Regular Expressions Reference

11.07.2016 — 7 Min Read — In Coding

Why this reference?

After the first week of my junior phase at Fullstack Academy, it's clear to me that Regular Expressions is a concept that I need to master quickly. In the past, I've usually performed string manipulation through verbose and brute-force if/else logic. This approach does not work cleaning in succint functional styles of writing JavaScript. This content is derived from notes I took during the CodeSchool course I link at the bottom of this page and experimentation that I performed on RegEx101.com.
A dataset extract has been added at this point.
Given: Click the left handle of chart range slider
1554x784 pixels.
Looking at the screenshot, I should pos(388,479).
While these materials are primarily intended to serve as a personal reference, I've posed them to my blog in case they might help others.
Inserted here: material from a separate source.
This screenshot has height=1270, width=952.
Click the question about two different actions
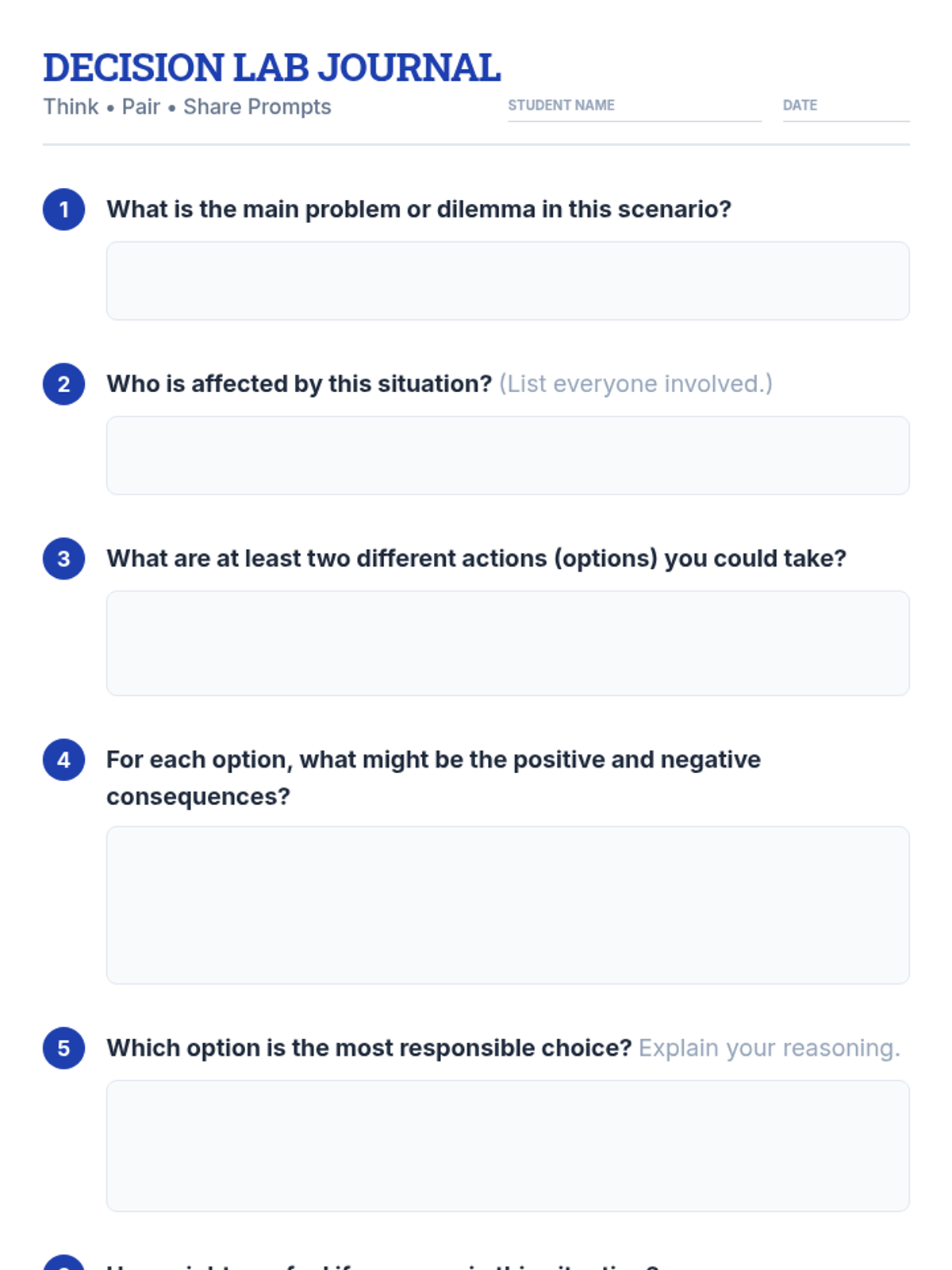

Regular Expression Literals

A regular expression literal is a string of characters.

For example, if you wanted to match the word "boat," you could use the following regex

/boat/ //true for "boat"

A single regex can evaluate about several alterative regular expression literals using the OR | operator

/boat|ship/ //true for "ship" or "boat"

The OR | operator can be used on only part of a regular expression literal using parantheses

/steam(boat|ship)/

Sometimes, a regular expression literal may have an unknown number of characters, like when you're just watching the game and having a Bud, and your friend calls.

/waz+up!/ //true for "wazup!" "wazzzup!" "wazzzzzzzzup!"

A regular expression literal can match multiple word by including white space in the literal.

This can be done with a space

/Starship Enterprise/

Or with a special control metacharacter \s\ that matches spaces, tables, and newlines

/Starship\sEnterprise/

Anchors

In addition to matching a "boat" or "ship," a Regex evaluates to true if it is a valid substring of a string. This is often called "a partial match."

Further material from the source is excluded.